Neil's News

Dumb Comments

13 February 2025

Programming teachers are constantly pushing students to write comments. And then they are inevitably irritated when the students write comments like this:

for (var i = 0; i < 10; i++) { // Count from 0 to 9 using 'i'.
  if (i == 5) {                // Check if 'i' is 5.
    break;                     // Exit from the loop early.
  }                            // End of if statement.
}                              // End of counting loop.

This inevitably leads to a lecture about how comments should be written at a higher level, they serve no purpose if they are just describing the line. Eventually, with experience, programmers start writing useful comments.

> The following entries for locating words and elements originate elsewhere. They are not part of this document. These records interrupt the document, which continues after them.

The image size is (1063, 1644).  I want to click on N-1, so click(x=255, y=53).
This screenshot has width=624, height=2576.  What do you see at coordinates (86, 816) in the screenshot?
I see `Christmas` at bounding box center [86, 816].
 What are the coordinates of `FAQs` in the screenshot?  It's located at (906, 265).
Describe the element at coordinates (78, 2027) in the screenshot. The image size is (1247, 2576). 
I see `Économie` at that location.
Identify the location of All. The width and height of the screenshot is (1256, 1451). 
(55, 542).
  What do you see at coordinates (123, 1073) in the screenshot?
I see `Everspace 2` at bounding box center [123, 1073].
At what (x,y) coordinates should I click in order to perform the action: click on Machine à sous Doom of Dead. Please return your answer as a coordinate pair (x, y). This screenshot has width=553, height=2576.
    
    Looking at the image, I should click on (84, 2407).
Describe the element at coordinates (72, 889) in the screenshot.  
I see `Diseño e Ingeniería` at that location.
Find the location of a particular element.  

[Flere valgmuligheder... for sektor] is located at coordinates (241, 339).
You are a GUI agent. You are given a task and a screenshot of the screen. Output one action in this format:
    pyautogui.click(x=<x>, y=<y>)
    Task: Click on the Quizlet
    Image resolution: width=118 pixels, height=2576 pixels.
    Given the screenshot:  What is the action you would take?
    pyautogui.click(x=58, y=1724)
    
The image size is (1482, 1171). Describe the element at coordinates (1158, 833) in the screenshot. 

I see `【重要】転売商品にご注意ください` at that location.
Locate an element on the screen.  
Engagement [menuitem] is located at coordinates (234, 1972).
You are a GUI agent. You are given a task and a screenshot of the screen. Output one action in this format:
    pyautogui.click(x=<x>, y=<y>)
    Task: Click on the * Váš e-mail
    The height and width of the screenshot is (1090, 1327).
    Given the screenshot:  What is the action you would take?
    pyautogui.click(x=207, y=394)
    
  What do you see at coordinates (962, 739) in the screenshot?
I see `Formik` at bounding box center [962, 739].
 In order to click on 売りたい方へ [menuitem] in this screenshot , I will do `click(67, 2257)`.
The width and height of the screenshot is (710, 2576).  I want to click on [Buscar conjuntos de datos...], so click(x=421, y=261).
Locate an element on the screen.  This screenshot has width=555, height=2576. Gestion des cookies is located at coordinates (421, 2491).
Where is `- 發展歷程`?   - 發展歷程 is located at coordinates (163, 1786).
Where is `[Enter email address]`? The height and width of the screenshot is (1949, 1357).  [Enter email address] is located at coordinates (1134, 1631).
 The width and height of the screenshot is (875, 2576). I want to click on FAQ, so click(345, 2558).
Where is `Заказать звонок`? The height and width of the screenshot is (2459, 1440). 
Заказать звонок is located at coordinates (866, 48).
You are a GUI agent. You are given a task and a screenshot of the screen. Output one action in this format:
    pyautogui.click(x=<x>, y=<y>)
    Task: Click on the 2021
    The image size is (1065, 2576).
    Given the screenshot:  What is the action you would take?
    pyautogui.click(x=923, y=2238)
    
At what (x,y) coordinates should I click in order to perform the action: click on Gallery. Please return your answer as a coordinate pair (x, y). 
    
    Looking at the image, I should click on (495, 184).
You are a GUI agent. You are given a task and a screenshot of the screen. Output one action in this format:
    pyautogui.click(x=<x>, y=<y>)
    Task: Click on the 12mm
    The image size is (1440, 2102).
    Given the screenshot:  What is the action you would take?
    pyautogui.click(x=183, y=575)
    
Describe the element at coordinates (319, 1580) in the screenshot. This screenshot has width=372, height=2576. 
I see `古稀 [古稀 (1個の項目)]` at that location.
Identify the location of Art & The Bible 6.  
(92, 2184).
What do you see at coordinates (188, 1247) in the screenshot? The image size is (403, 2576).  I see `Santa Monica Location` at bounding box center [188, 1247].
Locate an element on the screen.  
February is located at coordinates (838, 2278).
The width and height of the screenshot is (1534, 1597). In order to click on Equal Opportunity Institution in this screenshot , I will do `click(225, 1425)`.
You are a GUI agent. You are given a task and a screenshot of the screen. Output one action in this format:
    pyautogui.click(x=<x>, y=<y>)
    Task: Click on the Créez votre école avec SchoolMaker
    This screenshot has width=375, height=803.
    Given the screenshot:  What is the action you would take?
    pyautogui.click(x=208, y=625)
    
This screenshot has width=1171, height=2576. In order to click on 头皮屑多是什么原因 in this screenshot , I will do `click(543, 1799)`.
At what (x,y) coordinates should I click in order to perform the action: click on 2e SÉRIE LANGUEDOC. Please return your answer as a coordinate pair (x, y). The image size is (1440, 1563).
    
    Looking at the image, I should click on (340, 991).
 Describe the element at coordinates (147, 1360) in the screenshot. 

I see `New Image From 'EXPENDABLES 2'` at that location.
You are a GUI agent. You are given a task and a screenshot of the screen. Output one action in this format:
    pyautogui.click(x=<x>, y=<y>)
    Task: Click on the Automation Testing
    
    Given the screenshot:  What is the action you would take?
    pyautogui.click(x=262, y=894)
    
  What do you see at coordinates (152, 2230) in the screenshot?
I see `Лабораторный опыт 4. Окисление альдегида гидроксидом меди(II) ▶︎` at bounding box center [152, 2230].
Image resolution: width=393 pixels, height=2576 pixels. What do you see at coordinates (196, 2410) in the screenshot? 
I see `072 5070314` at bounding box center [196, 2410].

So imagine my surprise when I suddenly found myself writing this exact style of low-level comments. After being a professional programmer for 35 years, I suddenly fell back into the commenting style of a high school student. Was I having a stroke? No, it was more interesting.

LOOP	CCS	RAND6	# Branch on the value of RAND6.
	TCF	STEP	# RAND6 > 0 (A = RAND6-1), jump to STEP
	CAF	FIVE	# RAND6 = 0, make it 5 again
STEP	TS	RAND6	# Save decremented number back to RAND6
	TCF	LOOP	# Loop again

In this case 'CCS', 'TCF', 'CAF', and 'TS' didn't initially mean much to me. So each line needed a comment to state what it is doing. However, over time these operators started becoming understandable words that I could read natively. At which point the comments started to thin out and become higher level.

We talk about 'coding', but sometimes we forget that 'code' is actually a 'code'. With experience it stops being 'code' and starts being a 'language'. But to a new programmer 'i++' needs an explicit explanation.